China: 'Going Outward' for Food Security
Stratfor | April 30, 2008
Beijing is adding agricultural investments to its “go outward” strategy, under which domestic businesses are encouraged to venture into foreign markets. As global food prices continue soaring, food security has catapulted to the top of Beijing’s priority list alongside energy and other key resources. However, investments in foreign food production will encounter many of the same obstacles that the “go outward” strategy has faced elsewhere.
China is expanding its “go outward” strategy to include agricultural commodities and farming land, the Chinese-language Beijing Morning Post reported April 29. “Go outward” is a push for Chinese businesses to venture into foreign markets, acquiring foreign assets and equity stakes in key sectors such as energy and aviation.

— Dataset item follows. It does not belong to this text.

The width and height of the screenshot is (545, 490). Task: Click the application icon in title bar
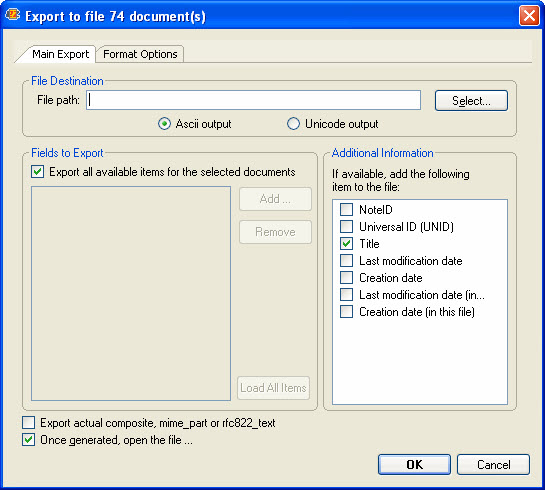[x=13, y=15]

The new initiative really represents an expansion of a policy that is already in place. With a dwindling supply of arable land at home, China has been leasing overseas farmland to build agricultural park projects since 1996 in countries such as Cuba, Laos, Mexico and the Philippines. Beijing is now considering extending that scheme to include Australia, Latin America and the former Soviet Union. Chinese agricultural park projects established to date include not only crop planting, but also fishery and farm produce processing.
In much the same way that Chinese investment in foreign energy and resource industries supports China’s strategic energy security, the new push for agricultural investments is designed to secure national food security. The new projects will meet many of the same obstacles that Beijing has already encountered in the energy and resource sectors, however.

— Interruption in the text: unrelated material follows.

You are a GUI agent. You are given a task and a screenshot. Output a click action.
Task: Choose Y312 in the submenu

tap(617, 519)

Food security sits high in the minds of both the Chinese people and government officials, partially because of the 1958-1961 Great Famine, in which an estimated 30 to 40 million people died. China’s current food consumption is mostly satisfied by domestic production, but foreign imports are still necessary to satisfy all local needs. The continued upward spiral in global grain prices has sent food security shooting to the top of the Chinese government’s list of concerns.
For China, leasing foreign farmland is simply a more efficient option for food production than purchasing agricultural products from overseas producers. The potential per-hectare yield of the foreign farming land in places such as Laos is usually much higher than China’s average. When complemented with Chinese labor and farming technology, the return on investment is even higher. Meanwhile, access to Chinese farming technology and capital is what motivates foreign host governments to enter such contracts with Beijing.

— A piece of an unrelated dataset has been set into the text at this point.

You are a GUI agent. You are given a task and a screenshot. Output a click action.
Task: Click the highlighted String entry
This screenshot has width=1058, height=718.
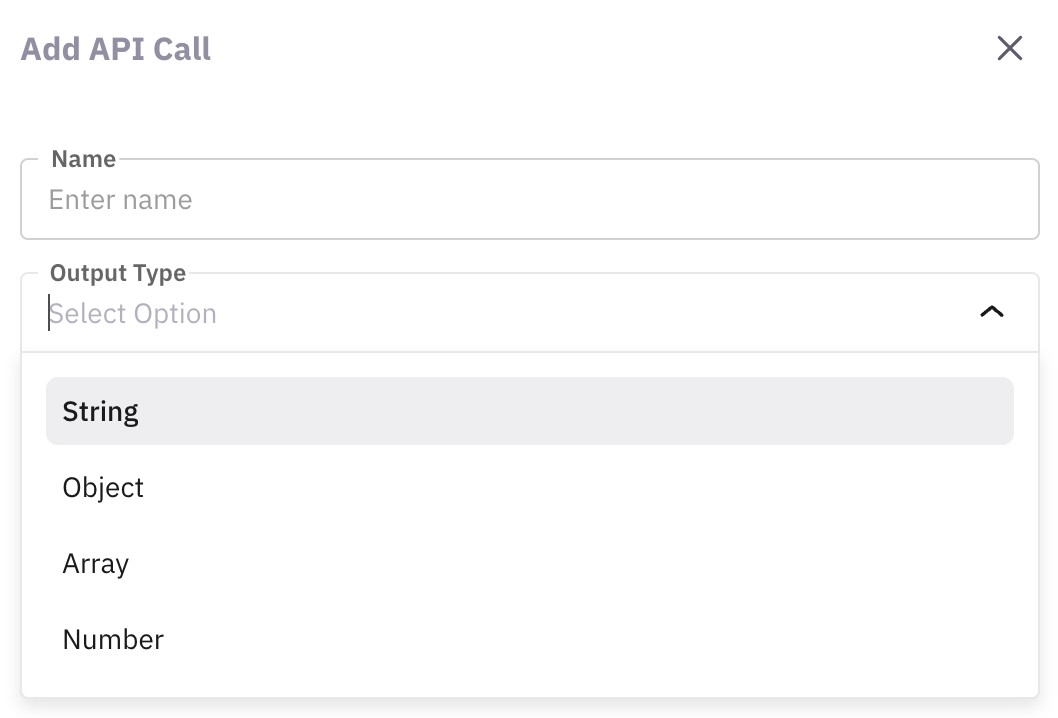(x=100, y=410)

But ultimately, Beijing will not be able to protect its outsourced farming projects overseas as well as it can protect domestic farming projects. As with China’s overseas energy and mining projects, China’s overseas farming investments come with political risk. Its mining and energy investments have already sparked a backlash in some host countries — especially in Africa where China is accused of “neo-imperialism” — and these agricultural ventures could invite the same kind of attacks. Also, host-country interest groups might accuse their governments of selling out their own food security
Such projects can also get caught up in local political battles, as happened after the Philippine Department of Agriculture agreed in 2007 to lease about 2.5 million acres — 10 percent of the nation’s agricultural land — to China’s Jilin Fuhua Agricultural Science and Technology Development Co. A local political scandal broke out involving Philippine President Gloria Macapagal Arroyo’s husband and ZTE Corp., a Chinese company. The Fuhua contract was suspended (along with several other Chinese agricultural and fishery projects) to counter the attacks of Arroyo’s political rivals, even though deals had no specific link to the ZTE fracas. Local politics gave anti-China factions inside the Philippines the edge they needed, and put Arroyo in a vulnerable position with regard to accepting any Chinese money (not just from ZTE).
To avoid competing with the host country’s local agricultural producers and to help the host government counter domestic critics, Chinese enterprises will likely target agricultural regions that local producers have avoided and that remain underdeveloped due to high investment costs, such as Australia’s wetter regions of the Northern Territory or northern Queensland. It will also avoid politically sensitive regions such as the border areas of Russia or Kazakhstan.
As global food supplies continue tightening, China will have to pay a premium above going market rates to secure the foreign farming lands it wants. But if its foreign energy shopping spree is anything to go by, money will not be an obstacle to Beijing where such fundamental strategic interests are concerned.